◆ Data extract ◆
>>>

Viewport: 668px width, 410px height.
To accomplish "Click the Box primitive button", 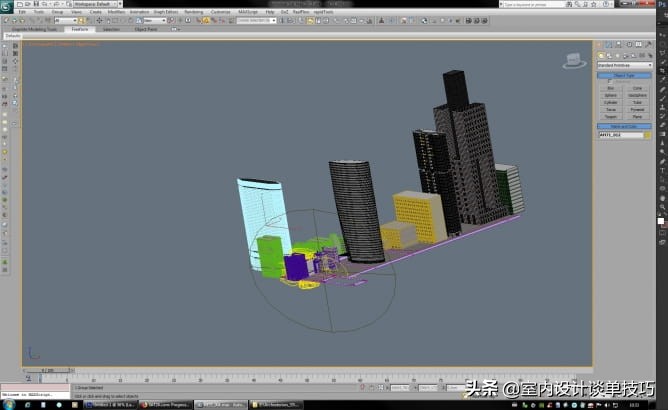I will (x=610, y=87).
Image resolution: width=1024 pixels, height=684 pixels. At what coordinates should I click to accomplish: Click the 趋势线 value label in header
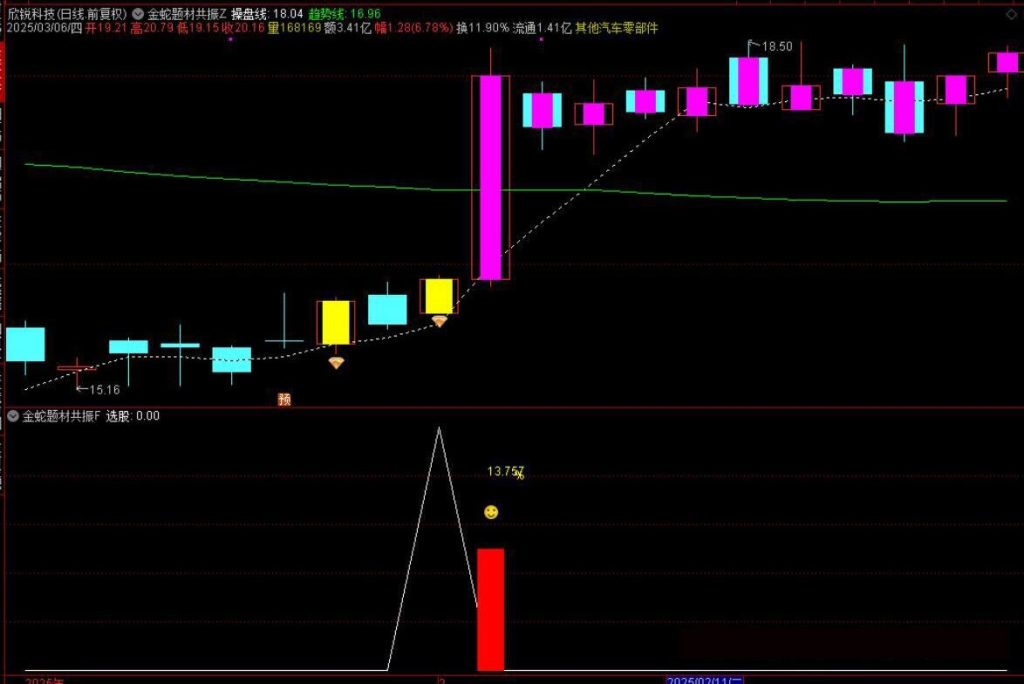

<<<
>>>

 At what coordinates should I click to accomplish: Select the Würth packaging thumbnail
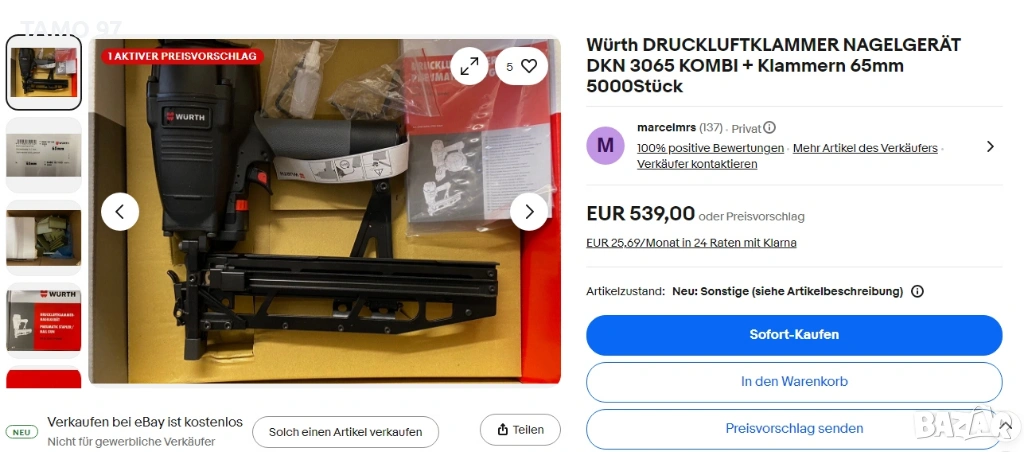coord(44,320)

<<<

◆ Job ◆
Shift every coordinate in the answers by adding 97, and give again the lines between the one holding "At what coordinates should I click to accomplish: Select" and the one holding "coord(44,320)", inclusive, requests included. Leave the pictures out.

◆ Problem solution ◆
 At what coordinates should I click to accomplish: Select the Würth packaging thumbnail
coord(141,417)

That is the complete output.